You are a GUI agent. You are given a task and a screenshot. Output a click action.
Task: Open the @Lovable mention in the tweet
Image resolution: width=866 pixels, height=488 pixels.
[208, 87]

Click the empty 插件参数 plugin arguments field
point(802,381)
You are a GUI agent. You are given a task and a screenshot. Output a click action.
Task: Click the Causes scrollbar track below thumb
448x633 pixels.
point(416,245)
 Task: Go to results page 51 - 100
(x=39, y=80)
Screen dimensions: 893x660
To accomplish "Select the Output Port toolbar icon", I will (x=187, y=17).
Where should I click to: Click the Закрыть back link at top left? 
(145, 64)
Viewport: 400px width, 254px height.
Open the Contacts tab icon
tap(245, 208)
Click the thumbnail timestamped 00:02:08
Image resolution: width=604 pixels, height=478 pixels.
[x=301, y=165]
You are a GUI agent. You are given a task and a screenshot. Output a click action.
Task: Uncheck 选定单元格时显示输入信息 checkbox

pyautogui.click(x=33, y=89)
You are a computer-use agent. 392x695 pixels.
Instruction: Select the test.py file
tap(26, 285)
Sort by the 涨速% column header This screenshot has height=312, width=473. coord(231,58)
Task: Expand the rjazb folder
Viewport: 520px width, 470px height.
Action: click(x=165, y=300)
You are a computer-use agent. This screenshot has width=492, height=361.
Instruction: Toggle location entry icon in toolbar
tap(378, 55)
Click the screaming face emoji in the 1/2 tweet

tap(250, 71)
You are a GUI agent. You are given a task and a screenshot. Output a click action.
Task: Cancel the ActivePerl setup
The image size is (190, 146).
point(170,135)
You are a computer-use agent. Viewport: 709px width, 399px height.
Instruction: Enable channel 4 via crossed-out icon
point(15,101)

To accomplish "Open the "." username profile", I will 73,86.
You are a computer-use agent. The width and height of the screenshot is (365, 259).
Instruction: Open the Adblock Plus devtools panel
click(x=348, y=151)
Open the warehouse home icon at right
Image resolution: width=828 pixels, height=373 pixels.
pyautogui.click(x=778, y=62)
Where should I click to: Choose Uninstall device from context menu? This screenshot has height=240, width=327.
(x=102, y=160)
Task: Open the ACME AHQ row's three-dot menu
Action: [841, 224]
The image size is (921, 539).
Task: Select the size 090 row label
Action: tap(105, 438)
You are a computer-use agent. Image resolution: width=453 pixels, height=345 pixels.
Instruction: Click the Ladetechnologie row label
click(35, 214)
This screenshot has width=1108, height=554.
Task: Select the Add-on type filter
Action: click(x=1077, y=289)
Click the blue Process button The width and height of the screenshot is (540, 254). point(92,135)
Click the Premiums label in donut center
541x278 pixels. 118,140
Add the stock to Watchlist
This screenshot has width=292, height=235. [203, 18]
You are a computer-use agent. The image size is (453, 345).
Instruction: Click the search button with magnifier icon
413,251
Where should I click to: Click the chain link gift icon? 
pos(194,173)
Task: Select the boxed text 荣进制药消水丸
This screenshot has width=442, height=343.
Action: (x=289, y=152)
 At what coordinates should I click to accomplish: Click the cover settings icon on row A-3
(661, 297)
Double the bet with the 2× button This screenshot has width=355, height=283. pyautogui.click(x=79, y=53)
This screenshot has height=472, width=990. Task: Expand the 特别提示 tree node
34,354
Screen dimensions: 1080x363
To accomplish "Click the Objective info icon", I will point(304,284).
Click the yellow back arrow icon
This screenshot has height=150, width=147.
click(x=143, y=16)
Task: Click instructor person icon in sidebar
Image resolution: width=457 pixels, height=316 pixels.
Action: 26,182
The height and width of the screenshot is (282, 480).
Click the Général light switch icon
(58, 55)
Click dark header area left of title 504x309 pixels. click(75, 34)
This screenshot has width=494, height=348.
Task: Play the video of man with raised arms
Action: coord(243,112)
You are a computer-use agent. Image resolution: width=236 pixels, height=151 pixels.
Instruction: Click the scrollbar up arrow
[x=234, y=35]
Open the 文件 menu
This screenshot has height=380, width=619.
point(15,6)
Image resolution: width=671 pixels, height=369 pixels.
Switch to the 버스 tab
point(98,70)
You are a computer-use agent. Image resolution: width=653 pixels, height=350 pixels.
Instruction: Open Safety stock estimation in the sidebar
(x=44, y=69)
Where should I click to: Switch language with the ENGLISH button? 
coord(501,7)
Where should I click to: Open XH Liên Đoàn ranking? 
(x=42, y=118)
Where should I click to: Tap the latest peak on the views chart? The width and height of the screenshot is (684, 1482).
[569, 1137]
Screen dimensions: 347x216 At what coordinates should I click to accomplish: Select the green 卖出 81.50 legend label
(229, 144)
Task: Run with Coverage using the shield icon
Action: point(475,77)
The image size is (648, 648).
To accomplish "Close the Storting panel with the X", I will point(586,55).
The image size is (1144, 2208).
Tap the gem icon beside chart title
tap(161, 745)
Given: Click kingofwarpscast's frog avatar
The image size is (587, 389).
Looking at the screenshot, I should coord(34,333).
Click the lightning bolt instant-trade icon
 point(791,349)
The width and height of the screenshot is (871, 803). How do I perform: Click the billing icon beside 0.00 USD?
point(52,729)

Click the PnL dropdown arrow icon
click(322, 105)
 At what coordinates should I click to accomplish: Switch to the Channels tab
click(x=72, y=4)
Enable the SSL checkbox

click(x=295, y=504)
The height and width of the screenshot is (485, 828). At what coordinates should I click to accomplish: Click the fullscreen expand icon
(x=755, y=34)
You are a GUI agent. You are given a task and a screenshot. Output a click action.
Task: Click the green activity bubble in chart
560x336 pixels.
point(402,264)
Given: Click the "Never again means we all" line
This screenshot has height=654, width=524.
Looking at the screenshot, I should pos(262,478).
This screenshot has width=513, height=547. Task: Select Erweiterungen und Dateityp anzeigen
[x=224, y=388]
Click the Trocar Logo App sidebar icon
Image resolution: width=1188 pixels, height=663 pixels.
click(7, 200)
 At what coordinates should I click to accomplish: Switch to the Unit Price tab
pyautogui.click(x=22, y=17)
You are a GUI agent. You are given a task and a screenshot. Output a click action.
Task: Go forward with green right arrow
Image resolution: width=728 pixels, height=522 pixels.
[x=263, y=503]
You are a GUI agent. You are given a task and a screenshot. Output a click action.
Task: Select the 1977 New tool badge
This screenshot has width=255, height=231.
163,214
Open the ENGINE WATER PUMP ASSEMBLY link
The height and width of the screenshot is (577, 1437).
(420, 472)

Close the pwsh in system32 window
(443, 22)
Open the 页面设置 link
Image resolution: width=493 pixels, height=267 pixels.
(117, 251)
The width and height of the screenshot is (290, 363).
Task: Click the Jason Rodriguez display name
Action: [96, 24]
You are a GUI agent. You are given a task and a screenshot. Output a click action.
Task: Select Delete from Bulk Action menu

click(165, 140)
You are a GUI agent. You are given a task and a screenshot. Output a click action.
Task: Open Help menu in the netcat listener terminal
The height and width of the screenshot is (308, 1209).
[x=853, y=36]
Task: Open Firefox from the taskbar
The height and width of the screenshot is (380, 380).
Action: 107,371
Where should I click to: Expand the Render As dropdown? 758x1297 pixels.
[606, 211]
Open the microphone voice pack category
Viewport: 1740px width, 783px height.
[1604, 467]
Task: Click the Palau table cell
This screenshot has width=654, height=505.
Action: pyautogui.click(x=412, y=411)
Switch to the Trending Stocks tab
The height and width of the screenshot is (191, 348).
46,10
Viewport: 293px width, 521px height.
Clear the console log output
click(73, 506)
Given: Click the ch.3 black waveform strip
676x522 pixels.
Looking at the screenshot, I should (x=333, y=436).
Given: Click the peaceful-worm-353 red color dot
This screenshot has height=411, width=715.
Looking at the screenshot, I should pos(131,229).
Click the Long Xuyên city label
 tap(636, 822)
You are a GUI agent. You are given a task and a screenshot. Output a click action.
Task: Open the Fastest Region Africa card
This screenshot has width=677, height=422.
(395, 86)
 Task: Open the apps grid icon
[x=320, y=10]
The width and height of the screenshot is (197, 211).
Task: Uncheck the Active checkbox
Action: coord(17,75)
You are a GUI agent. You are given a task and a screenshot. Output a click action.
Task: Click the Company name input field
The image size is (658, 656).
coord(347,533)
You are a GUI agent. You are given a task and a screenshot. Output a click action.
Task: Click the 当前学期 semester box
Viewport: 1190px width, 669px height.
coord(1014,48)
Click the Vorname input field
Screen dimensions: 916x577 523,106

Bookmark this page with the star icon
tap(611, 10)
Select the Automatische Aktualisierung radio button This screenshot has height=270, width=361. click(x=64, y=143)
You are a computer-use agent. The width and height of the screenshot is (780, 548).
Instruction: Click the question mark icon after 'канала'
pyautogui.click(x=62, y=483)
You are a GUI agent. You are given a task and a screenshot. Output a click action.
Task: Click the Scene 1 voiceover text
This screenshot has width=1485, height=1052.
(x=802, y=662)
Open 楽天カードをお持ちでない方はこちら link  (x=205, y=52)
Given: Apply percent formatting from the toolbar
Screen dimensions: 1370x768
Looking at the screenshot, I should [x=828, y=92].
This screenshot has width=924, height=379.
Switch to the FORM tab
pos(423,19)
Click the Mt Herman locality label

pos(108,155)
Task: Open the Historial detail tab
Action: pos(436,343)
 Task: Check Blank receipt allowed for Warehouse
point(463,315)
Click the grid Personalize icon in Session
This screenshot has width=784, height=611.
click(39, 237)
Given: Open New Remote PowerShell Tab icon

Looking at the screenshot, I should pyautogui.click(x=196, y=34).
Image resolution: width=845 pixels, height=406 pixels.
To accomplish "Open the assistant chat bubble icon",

.....

- Work item
Every line with the word "bubble" in it should be copied from the listing above.

- Answer to this problem
Task: Click the green activity bubble in chart
To accomplish "Open the assistant chat bubble icon",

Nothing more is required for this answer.